Looneyness

We have been trying to improve our side of the diminutive lawn that we share with our neighbours, but it’s not easy. The boys, who used to rent the place next door and who liked to park on the lawn or what was once a lawn, are dearly departed, leaving behind ruts and bareness. I’m can’t say that I pine for their, but the new renters bring their own troublesome proclivities.

garden+rocks-may12_0004

This shows both the condition of the lawn as well as the proliferation of butts in one small area (my foot is there to indicate scale).

They’re smokers: smokers who, apparently, can’t bother to find themselves a proper place to butt out when they’re done. Nope: their solution is to fling em.

Sigh. Of all of the houses on the street, why are we the only adjacent to an absentee landlord? I’m sure there are many wonderful renters in the world, as we once were, but can’t the guy screen his clients just a little bit? Is that too much to ask?

I think the butt-tossers deserve a prodigious kick in their butts — so to speak.

Moving on …

Here’s a garden conundrum. Who planted those tulips (below)? I sure can’t remember doing it, and if I had, I can hardly fathom that I would plant such a wild hodgepodge. I would be more likely to choose one or two colours carefully and not have five colours (some just coming into bloom)  and two styles of tulips — single and double.

garden+rocks-may12_0003

Doubles, singles, reds, two shades of orange, yellow, with lavender/purple coming.

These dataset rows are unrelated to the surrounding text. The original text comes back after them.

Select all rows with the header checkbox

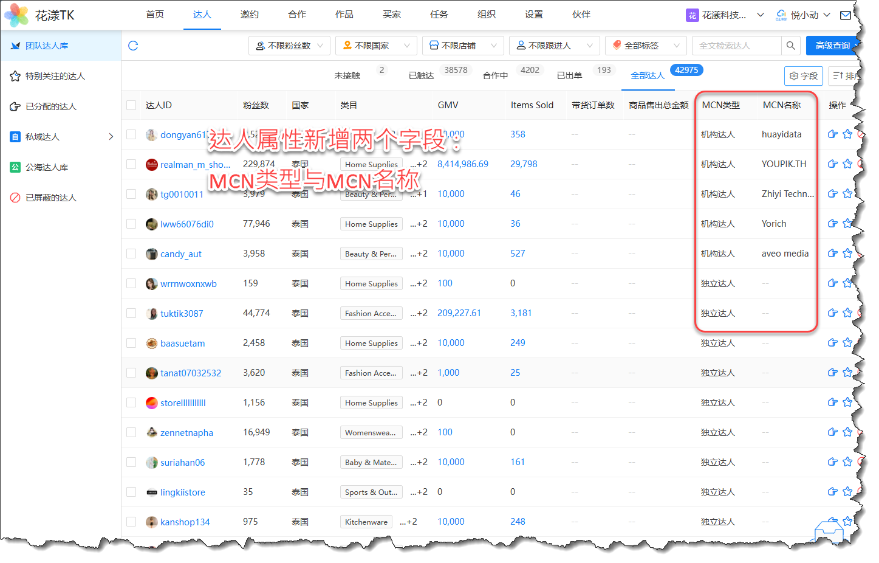[x=131, y=105]
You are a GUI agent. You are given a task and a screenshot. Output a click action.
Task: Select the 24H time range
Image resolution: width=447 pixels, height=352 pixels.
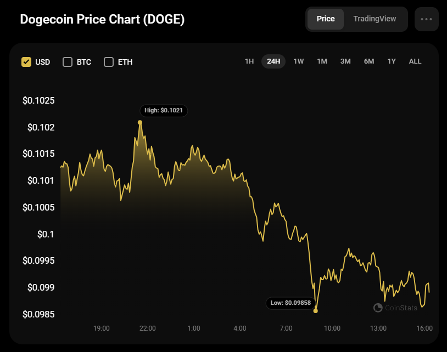point(273,61)
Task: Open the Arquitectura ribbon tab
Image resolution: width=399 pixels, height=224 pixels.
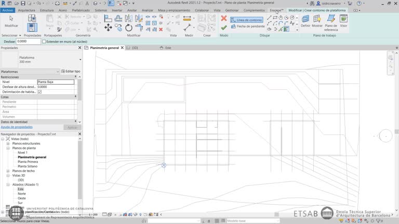Action: coord(26,10)
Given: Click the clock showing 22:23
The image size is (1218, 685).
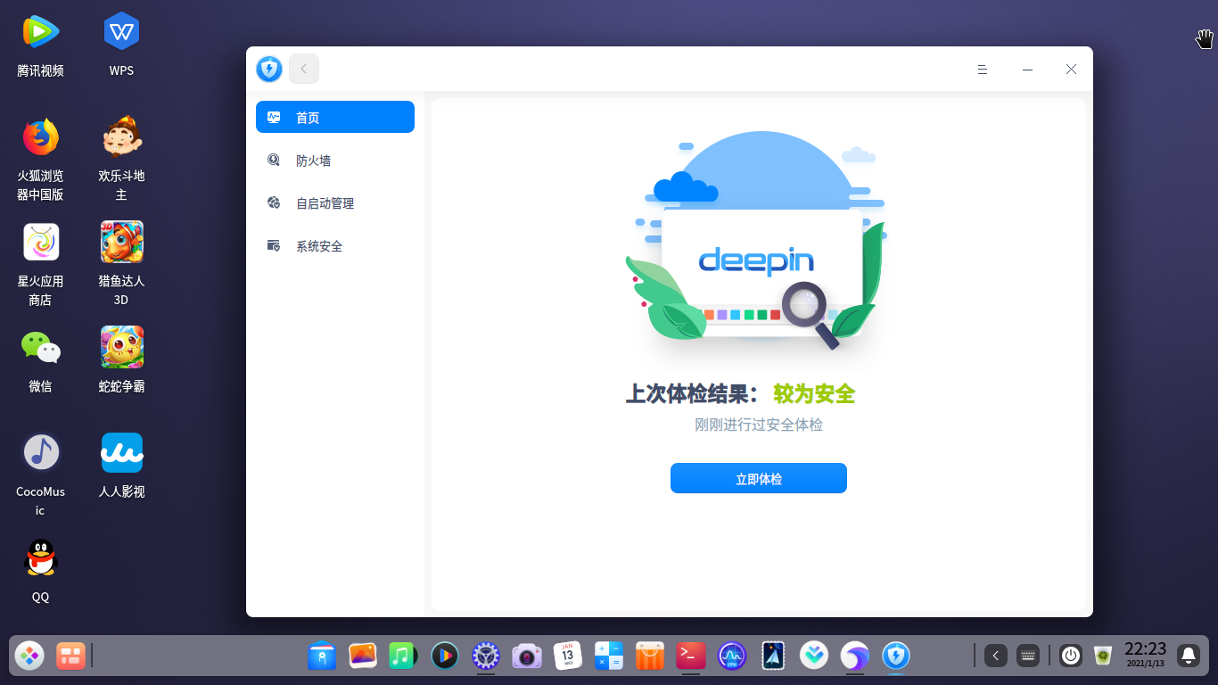Looking at the screenshot, I should 1145,655.
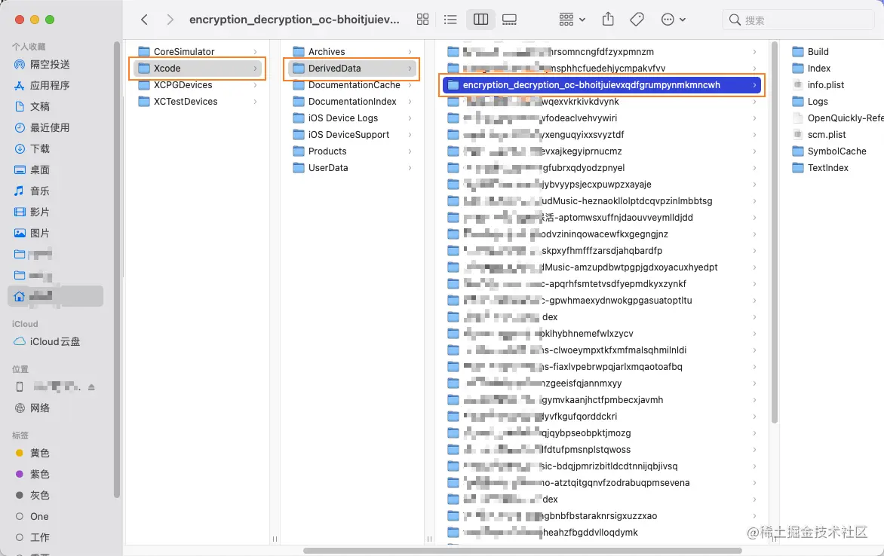884x556 pixels.
Task: Click the more actions ellipsis icon
Action: pyautogui.click(x=668, y=20)
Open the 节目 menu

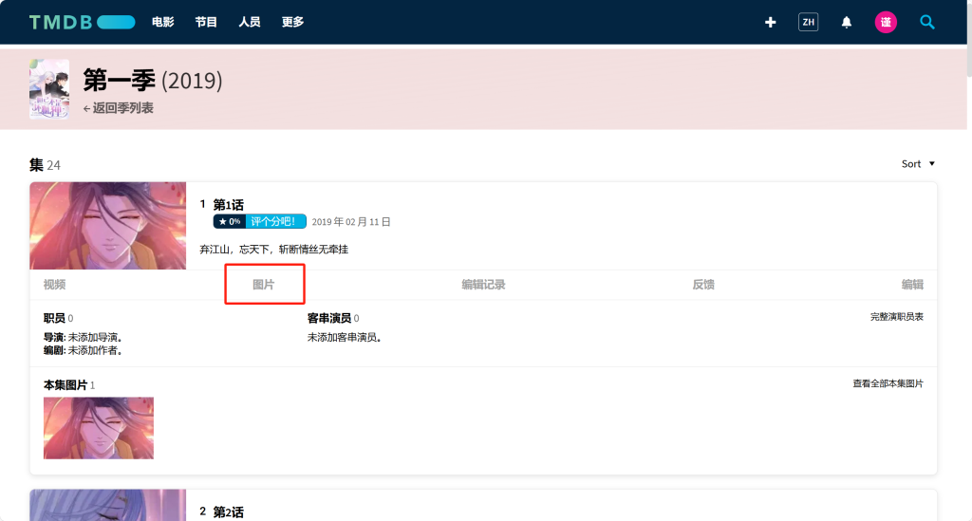click(206, 22)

Perhaps I did it during a feverish illness — that I also can’t recall having.

The guy who used to own the place next door, before the renters came, did have a horrid mishmash of tulips that I quite detested. I thought I had eradicated them all last year and had dug up all of the old bulbs, but I have to think that I might have missed a few. Or maybe Gary came back to play a joke on me when he was feeling frisky in the middle of the night. Naw: Gary was last frisky in 1959 and and hasn’t told a joke for going on two-and-a-half decades.

Is someone out to get me? Is the universe trying to teach me something? If so, the universe should give up because I think I have learned my lessons rather well, and if I haven’t, I’m too old to clue into abstruse hints such as these. I’ll have to start calling it the looneyverse if this sort of nonsense continues.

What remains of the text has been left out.